March 13, 2012

Dear Babies,

Beware of the Ides of March, the soothsayer told Caesar, as I’m sure you’ll learn in school. A day of doom? A day of superstition? A day when things will go bat shit crazy?

The Ides of March are fast approaching, and let me tell you, things have been bat shit crazy.

Don’t ever let anyone say, “what else can go wrong!” or allude to the fact that “things can’t get any worse,” because from my experience (and I’m so experienced!), that means things can and they will.

Your father uttered these words Friday night after a long, tough day at work as we continued to clean up your puke, Baby Boy, while on hold with Life Lock and a million credit card companies regarding his identity theft, possibly due to our hospital visit in the Dominican Republic (thank you, vacation!).

No! I hollered, hunched over a glass of red wine I’d been nursing, so tired, tired, tired, “NO! Don’t say that!”

But he did.

And I spent the remainder of the weekend vomiting every two hours in our upstairs bathroom feeling at any minute I was going to birth the creature from Aliens from my stomach. (At least we know it wasn’t the halibut!)

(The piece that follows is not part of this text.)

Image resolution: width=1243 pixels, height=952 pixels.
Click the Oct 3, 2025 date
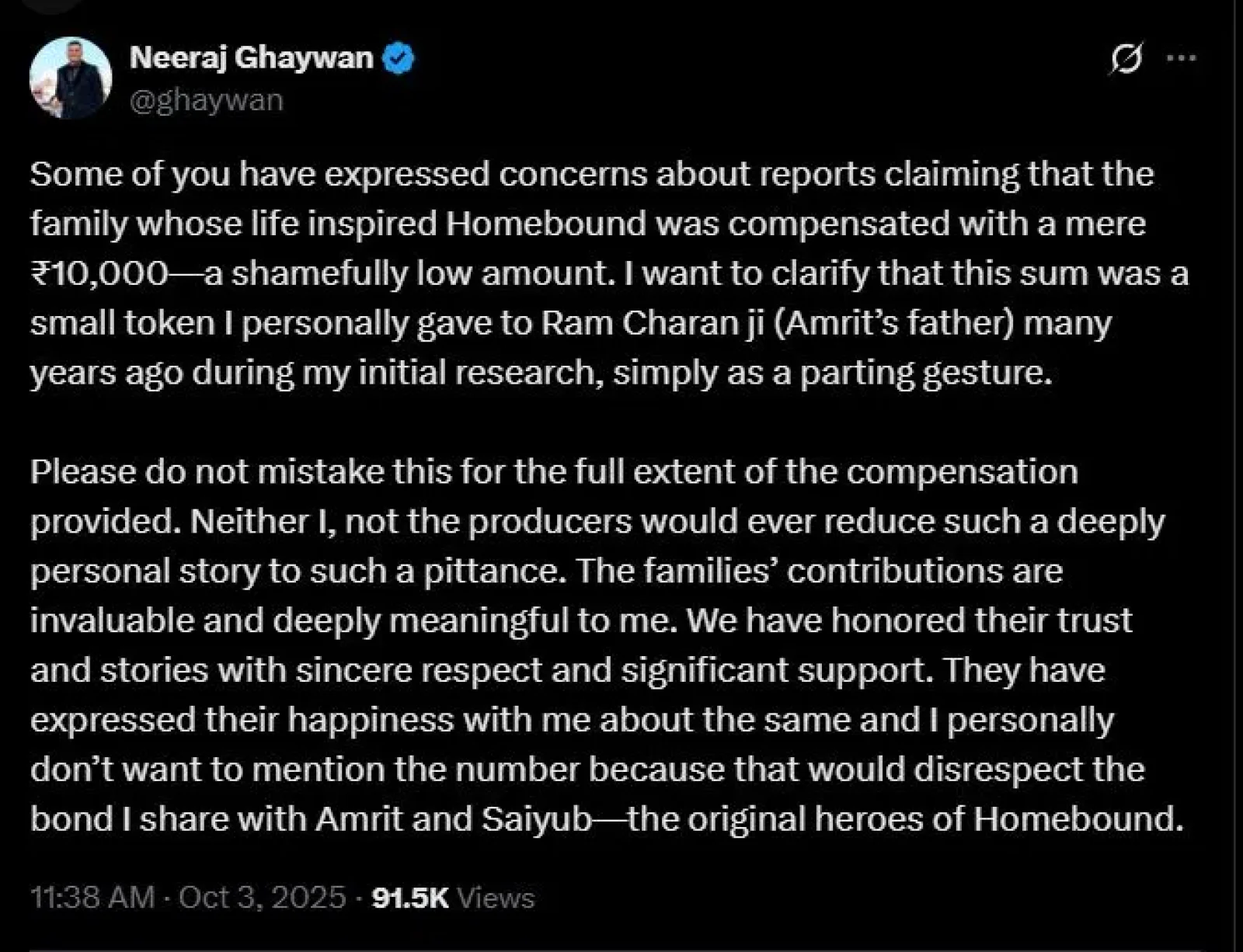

“Things can’t get any worse?” A-hahahaha-ha-ha-ha! Don’t ever say that. Because life hits you and hits you. Because of these things the bar for what you can handle keeps getting raised higher and higher.

You must laugh!

(And do laundry.)

And beware of the Ides of March.

And in appropriate times, quote movies. This weekend, trapped up in my bedroom like a short-haired Rapunzel who smelled like cheese, I repeated “The Aviator” to myself in Leonardo DiCaprio’s Golden Globe winning drawl:

“Quarantine. Q…U…A…R…A…N…T…I…N…E. Quarantine.”


And I laughed and laughed.

Things are bat shit crazy. What else am I supposed to do?